_TASK_: In which lines of the data does the string "this" appear? Copy every one.

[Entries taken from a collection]
= Beginning of Section =

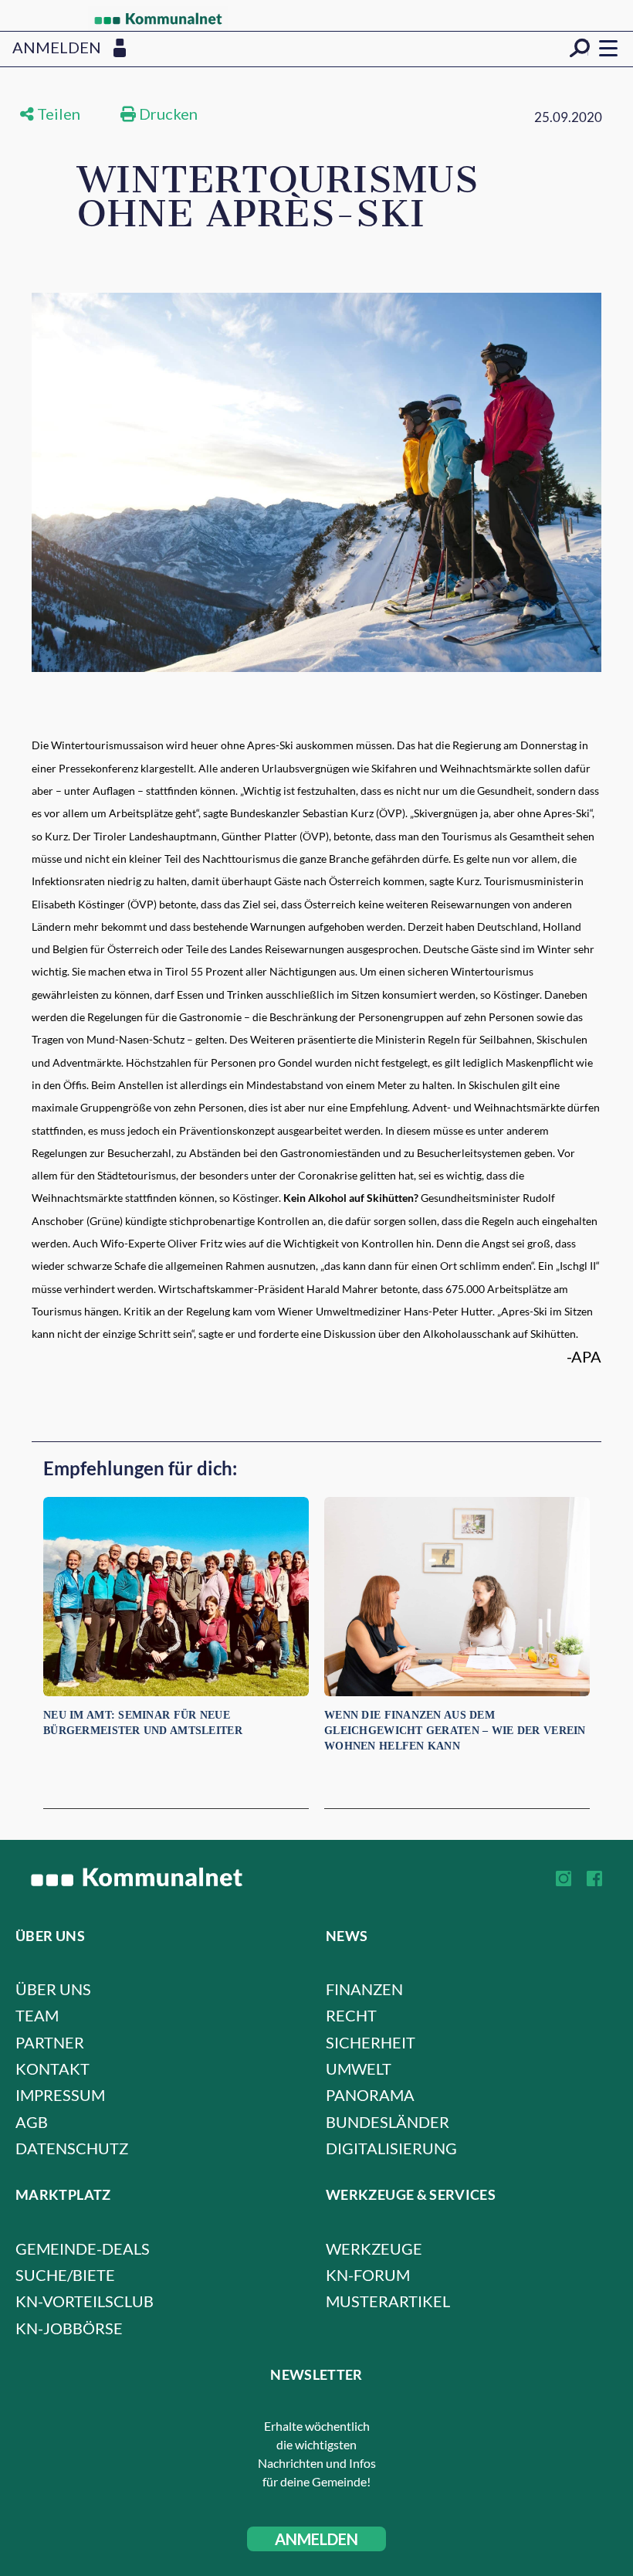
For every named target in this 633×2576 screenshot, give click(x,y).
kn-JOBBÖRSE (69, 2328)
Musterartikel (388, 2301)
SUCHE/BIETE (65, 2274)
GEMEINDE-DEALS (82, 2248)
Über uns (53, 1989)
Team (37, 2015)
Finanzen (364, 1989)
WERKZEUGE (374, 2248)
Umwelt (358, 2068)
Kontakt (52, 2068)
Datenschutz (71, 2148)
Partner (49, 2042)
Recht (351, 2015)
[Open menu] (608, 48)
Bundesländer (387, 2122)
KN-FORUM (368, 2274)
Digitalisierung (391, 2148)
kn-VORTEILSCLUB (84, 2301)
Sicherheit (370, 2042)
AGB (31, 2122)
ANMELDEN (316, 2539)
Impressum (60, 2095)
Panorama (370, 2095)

= End of Section =
= Beginning of Section =

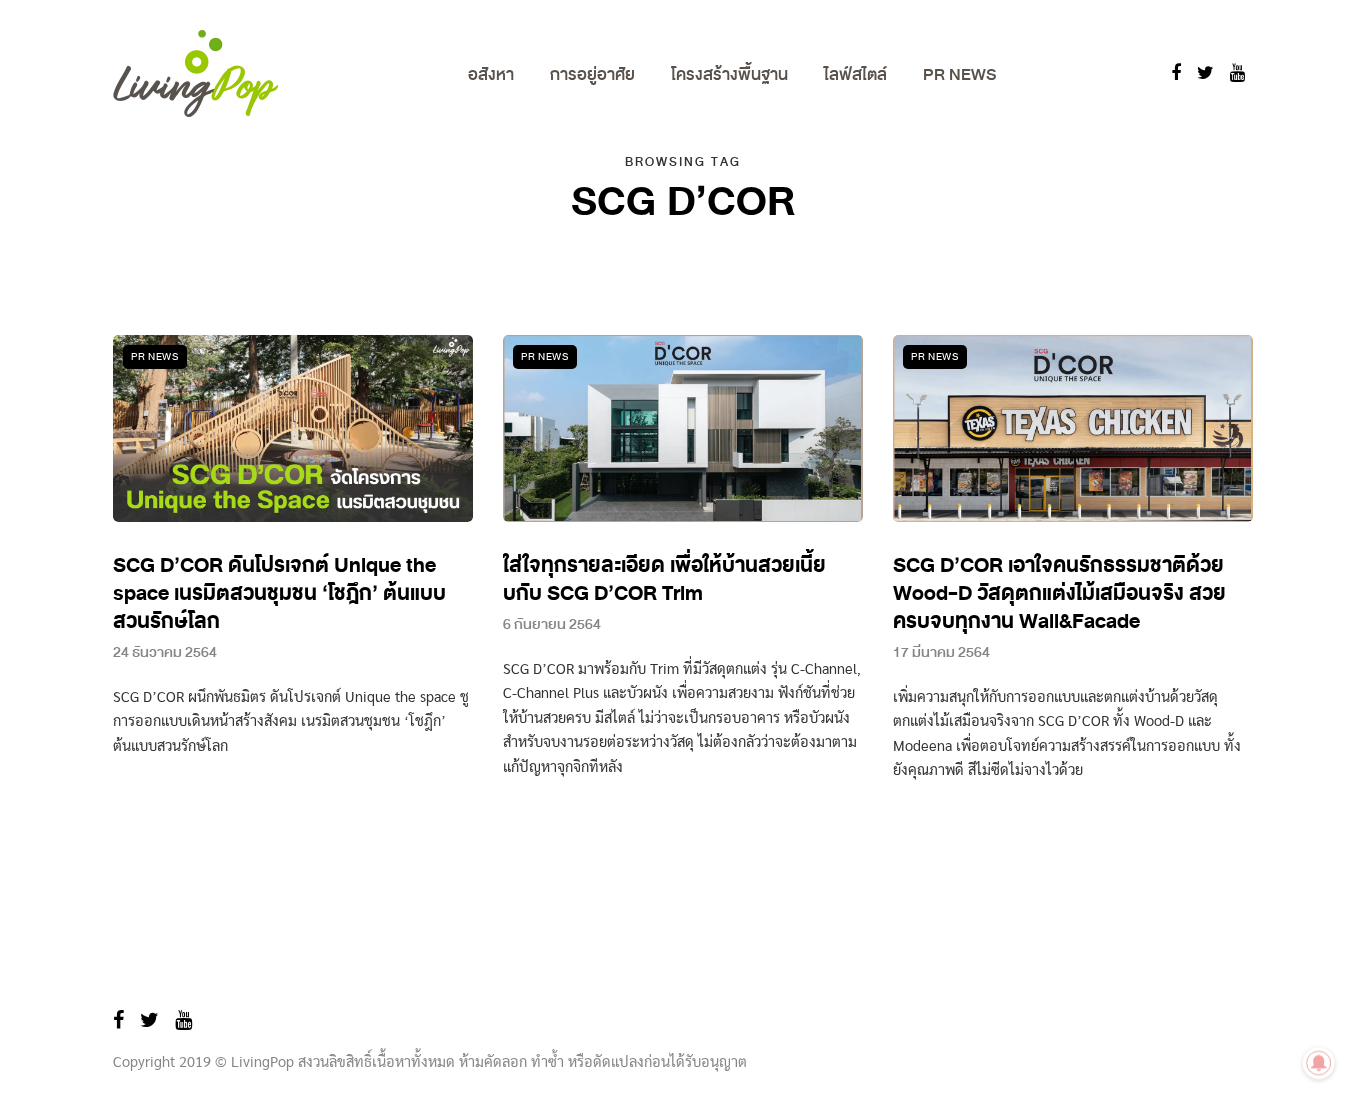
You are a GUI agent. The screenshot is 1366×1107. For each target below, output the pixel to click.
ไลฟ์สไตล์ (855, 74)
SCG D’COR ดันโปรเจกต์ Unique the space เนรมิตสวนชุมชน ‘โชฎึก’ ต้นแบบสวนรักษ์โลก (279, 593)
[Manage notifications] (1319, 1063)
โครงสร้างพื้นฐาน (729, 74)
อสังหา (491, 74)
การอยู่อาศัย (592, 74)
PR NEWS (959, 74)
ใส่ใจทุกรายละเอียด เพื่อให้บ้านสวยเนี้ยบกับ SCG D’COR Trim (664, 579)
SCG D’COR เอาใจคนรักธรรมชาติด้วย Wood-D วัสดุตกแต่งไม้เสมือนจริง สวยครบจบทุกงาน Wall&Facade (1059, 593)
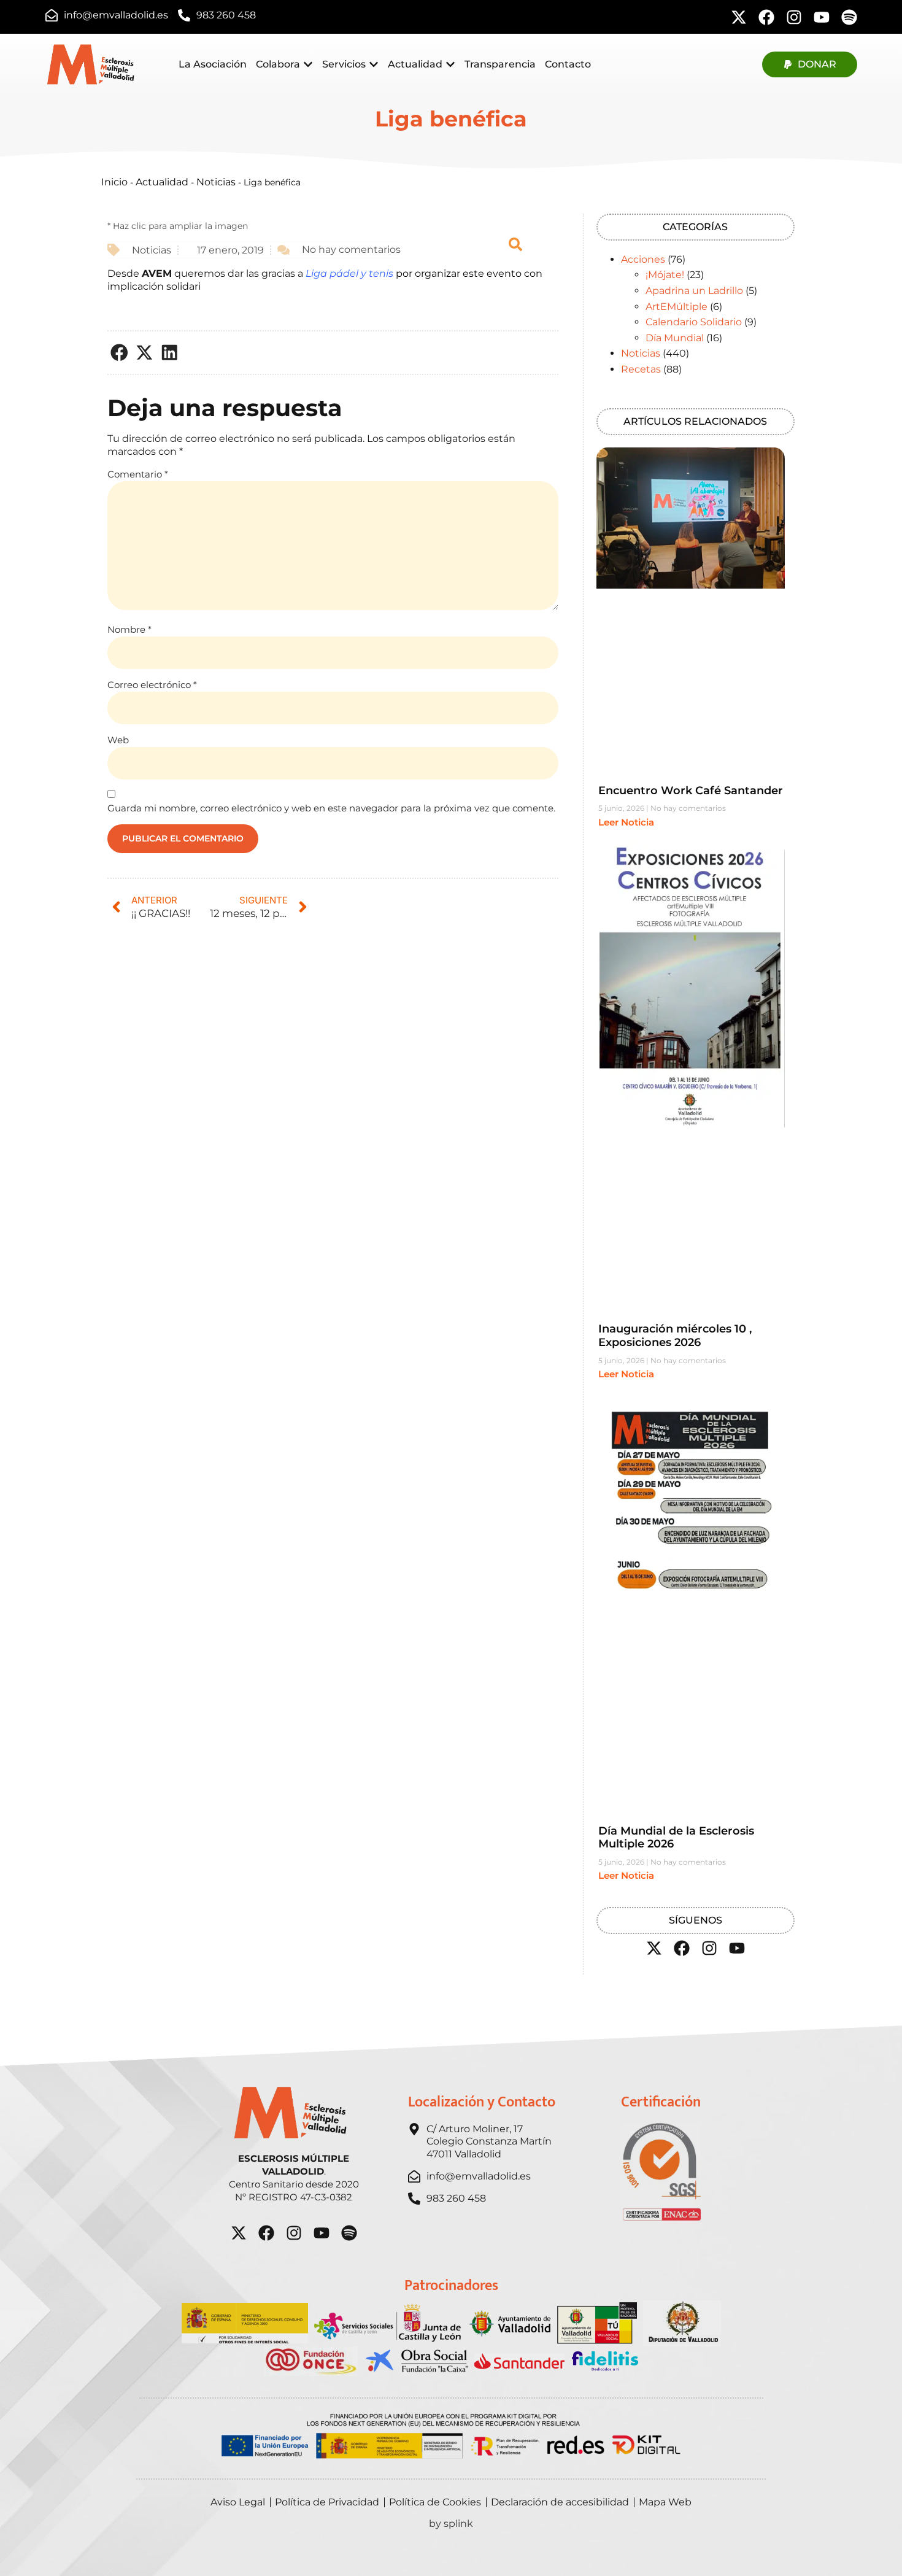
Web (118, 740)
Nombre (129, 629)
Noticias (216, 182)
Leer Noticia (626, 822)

= End of Section =
= Beginning of Section =

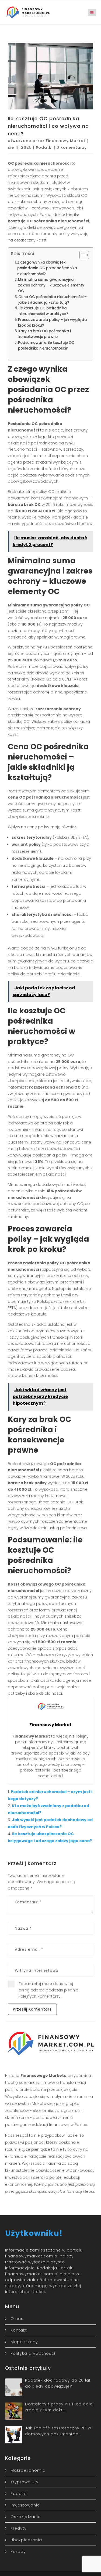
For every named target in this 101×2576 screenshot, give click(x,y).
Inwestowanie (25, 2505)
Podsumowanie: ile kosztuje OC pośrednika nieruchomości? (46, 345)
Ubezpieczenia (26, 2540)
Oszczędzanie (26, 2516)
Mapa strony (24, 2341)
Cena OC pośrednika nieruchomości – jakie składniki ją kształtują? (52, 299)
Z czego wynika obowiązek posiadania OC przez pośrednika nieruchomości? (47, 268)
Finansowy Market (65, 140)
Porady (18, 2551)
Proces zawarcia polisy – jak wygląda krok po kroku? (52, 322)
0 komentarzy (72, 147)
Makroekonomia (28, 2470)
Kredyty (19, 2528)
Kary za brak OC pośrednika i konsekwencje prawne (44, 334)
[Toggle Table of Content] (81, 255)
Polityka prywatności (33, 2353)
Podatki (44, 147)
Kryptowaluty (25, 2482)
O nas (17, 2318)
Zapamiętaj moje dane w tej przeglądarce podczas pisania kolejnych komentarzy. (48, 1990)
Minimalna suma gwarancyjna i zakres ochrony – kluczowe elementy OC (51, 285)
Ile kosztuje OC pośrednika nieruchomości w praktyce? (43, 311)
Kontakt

= End of Section =

_SOLUTION BELOW_:
For every named target in this 633×2576 screenshot, give click(x,y).
For every named target in this 101×2576 screenshot, give click(x,y).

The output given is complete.